SEORANG bocah dibawa ayahnya minum teh ke warung. Di dinding terpampang tarif minuman, “Teh Panas Rp2.000; Teh Dingin Rp3.000,”. Takut dimarah ayahnya karena harus membayar Rp3.000, gara-gara minumannya dingin, si bocah cepat-cepat meminum tehnya selagi panas.
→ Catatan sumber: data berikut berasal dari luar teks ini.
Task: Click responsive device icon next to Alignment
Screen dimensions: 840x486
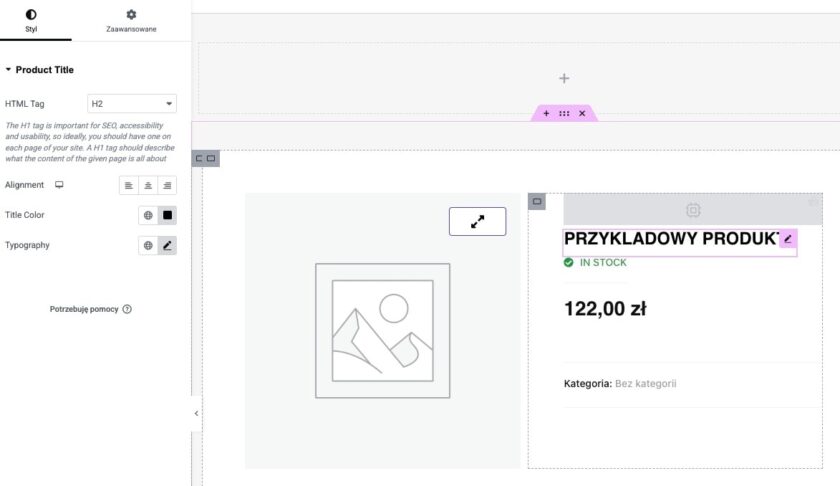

Justru karena itu ia ditegur ayahnya, "Awas lidahmu bisa nyonyot minum terlalu panas!"
Si bocah menunjuk tarif di dinding. "Oh, itu!" ayah terbahak, lantas menjelaskan maksudnya.
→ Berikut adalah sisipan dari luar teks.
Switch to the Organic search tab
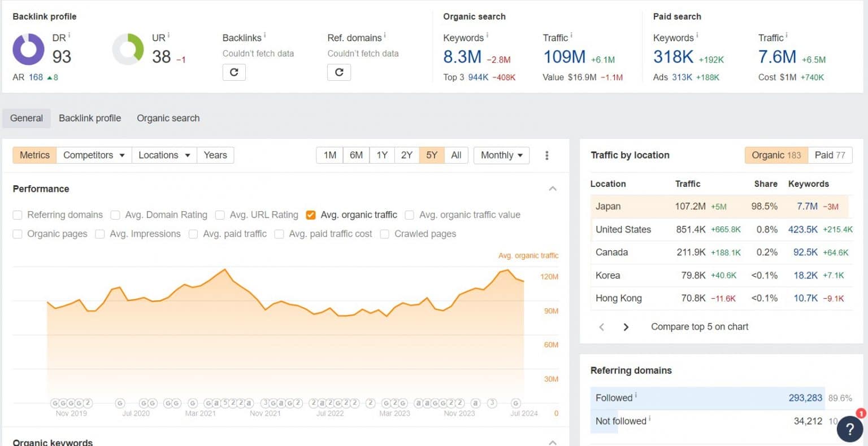 coord(168,118)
"Tapi ada juga ungkapan minum tehnya selagi panas bertujuan positif!" sela pemilik warung. "Contohnya Menkumham baru Amir Syamsuddin dan wakilnya Denny Indrayana yang menetapkan kebijakan moratorium remisi—pengurangan hukuman—bagi koruptor dan teroris, dilakukan selagi teh masih panas—warga sedang menunggu apa yang mereka lakukan setelah dilantik!"
"Kalau pengganti Menkumham relatif lebih mudah minum teh selagi panas, karena banyak langkah menkumham lama yang kurang populer!" timpal ayah. "Salah satunya ketika tim antimafia hukum kepresidenan menemukan 'istana' di LP Pondok Bambu, seharusnya Kepala LP-nya dipecat, tapi diserahkan pada tindakan atasannya—yang akhirnya ternyata cuma dimutasi!"
"Menteri di pos baru yang agak sulit minum teh selagi panas dari langkah kurang populer menteri yang digantikannya, mungkin Mentamben!" tukas pemilik warung. "Karena mentamben lama terlalu gigih hingga tak henti mencanangkan program negosiasi ulang bagi hasil kontrak pertambangan asing yang kurang adil bagi pihak Indonesia, hingga meresahkan investor! Kalau kasus itu dipungut oleh menteri penggantinya dan diputar-balik untuk menenteramkan investor, malah bisa meresahkan rakyat luas!"
"Siapa sangka masalah negosiasi ulang kontrak pertambangan itu menjadi buah simalakama—dilanjutkan investor gundah, tak diteruskan rakyat gelisah!" timpal ayah. "Konon lagi masalah ini tengah menyulut ketegangan di Papua, di mana kontrak Freeport bagi hasil untuk tembaga pemerintah RI cuma dapat 3%, bahkan untuk emas bagian RI hanya 1%!"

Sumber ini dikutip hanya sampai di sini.